_Stated exercise_:
Write out the data as a numbered list, starting at the line that contains "You are a computer-use agent." and ending at the final line of the data. Skip blank lines, and leave the pictures out.

★ ★ ★ ★ ★

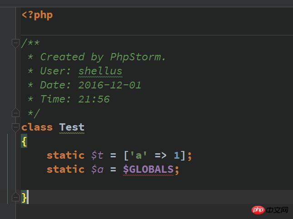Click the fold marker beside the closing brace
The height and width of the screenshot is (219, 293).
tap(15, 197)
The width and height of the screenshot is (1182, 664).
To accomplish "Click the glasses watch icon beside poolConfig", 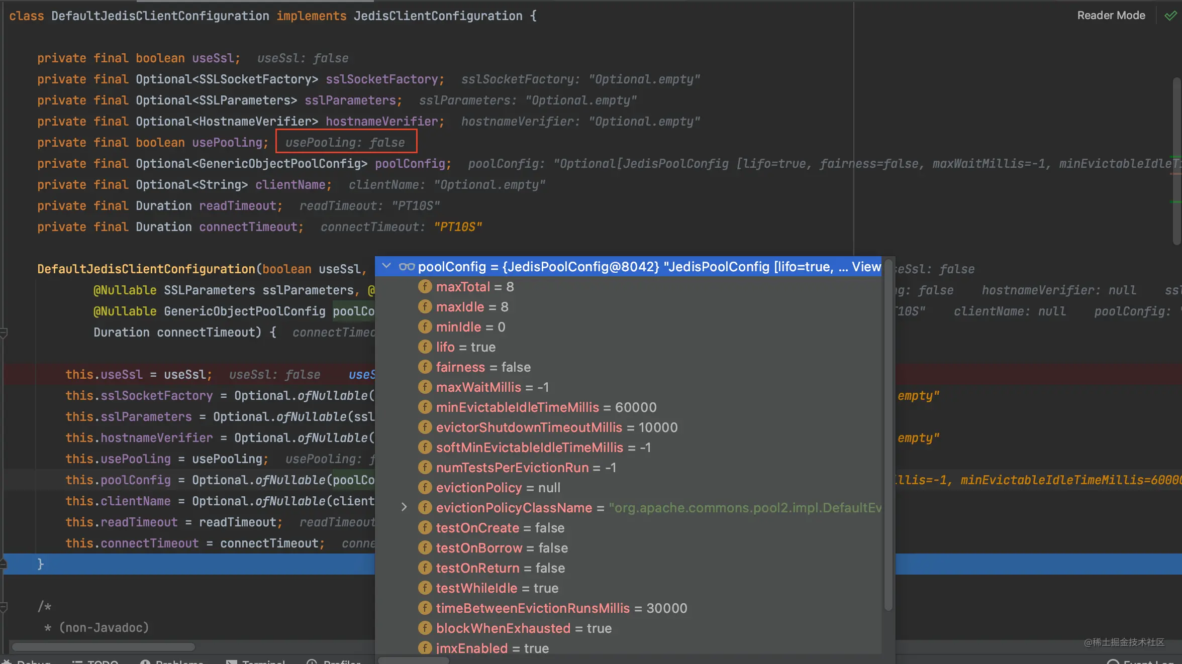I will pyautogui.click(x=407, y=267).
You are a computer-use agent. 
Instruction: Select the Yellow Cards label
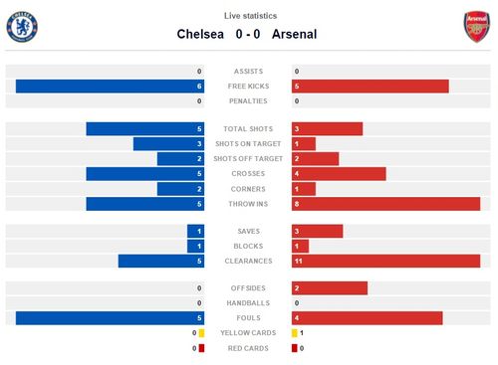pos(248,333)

★ ★ ★ ★ ★

_Output of the exercise_:
1. You are a computer-use agent. 
2. Instruction: Select the Yellow Cards label
3. pos(248,333)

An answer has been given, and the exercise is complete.